··· Extracted material

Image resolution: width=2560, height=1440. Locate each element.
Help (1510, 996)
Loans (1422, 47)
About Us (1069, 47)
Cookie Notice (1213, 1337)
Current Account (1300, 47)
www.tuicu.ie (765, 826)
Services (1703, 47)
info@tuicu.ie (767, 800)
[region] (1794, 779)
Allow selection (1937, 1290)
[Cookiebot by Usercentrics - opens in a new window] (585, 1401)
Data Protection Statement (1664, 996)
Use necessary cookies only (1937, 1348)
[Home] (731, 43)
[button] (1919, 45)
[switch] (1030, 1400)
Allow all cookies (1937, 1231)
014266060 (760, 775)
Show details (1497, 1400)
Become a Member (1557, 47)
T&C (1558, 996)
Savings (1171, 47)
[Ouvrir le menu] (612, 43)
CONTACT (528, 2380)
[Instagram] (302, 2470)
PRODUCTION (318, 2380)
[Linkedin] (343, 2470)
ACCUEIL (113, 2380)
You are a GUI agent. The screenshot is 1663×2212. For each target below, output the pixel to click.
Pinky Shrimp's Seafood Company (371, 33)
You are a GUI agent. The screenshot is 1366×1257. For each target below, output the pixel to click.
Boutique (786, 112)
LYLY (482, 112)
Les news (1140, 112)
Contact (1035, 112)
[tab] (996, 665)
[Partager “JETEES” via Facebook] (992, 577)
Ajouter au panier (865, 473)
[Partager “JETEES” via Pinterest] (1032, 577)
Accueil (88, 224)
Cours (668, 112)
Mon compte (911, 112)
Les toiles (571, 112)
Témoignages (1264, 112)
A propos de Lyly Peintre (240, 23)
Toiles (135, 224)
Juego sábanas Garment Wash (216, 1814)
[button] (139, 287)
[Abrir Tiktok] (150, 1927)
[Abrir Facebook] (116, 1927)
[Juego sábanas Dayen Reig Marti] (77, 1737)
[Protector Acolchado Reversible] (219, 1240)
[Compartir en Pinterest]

······

## [Task objective]
Please copy the line that contains "Pinterest] (1032, 577)" and each line after it through the end of the records, exactly, and no other lines.

## [Problem solution]
[Partager “JETEES” via Pinterest] (1032, 577)
Accueil (88, 224)
Cours (668, 112)
Mon compte (911, 112)
Les toiles (571, 112)
Témoignages (1264, 112)
A propos de Lyly Peintre (240, 23)
Toiles (135, 224)
Juego sábanas Garment Wash (216, 1814)
[button] (139, 287)
[Abrir Tiktok] (150, 1927)
[Abrir Facebook] (116, 1927)
[Juego sábanas Dayen Reig Marti] (77, 1737)
[Protector Acolchado Reversible] (219, 1240)
[Compartir en Pinterest]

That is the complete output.